Direction →
Copy the listing below line for line, leaving every character unchanged.

Extracted records →

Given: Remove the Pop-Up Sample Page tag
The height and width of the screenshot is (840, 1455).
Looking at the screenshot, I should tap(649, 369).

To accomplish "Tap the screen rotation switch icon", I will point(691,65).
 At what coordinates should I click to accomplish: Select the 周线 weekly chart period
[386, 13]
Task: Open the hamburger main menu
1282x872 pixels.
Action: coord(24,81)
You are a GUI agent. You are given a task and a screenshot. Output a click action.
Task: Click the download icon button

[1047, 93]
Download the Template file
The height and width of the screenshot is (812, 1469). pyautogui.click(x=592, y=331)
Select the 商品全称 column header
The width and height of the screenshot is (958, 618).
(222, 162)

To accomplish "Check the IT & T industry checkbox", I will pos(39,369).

Solution for this exercise →
Given: Remove the Pop-Up Sample Page tag
The height and width of the screenshot is (840, 1455).
Looking at the screenshot, I should tap(649, 369).

To accomplish "Tap the screen rotation switch icon", I will point(691,65).
 At what coordinates should I click to accomplish: Select the 周线 weekly chart period
[386, 13]
Task: Open the hamburger main menu
1282x872 pixels.
Action: coord(24,81)
You are a GUI agent. You are given a task and a screenshot. Output a click action.
Task: Click the download icon button

[1047, 93]
Download the Template file
The height and width of the screenshot is (812, 1469). pyautogui.click(x=592, y=331)
Select the 商品全称 column header
The width and height of the screenshot is (958, 618).
(222, 162)

To accomplish "Check the IT & T industry checkbox", I will pos(39,369).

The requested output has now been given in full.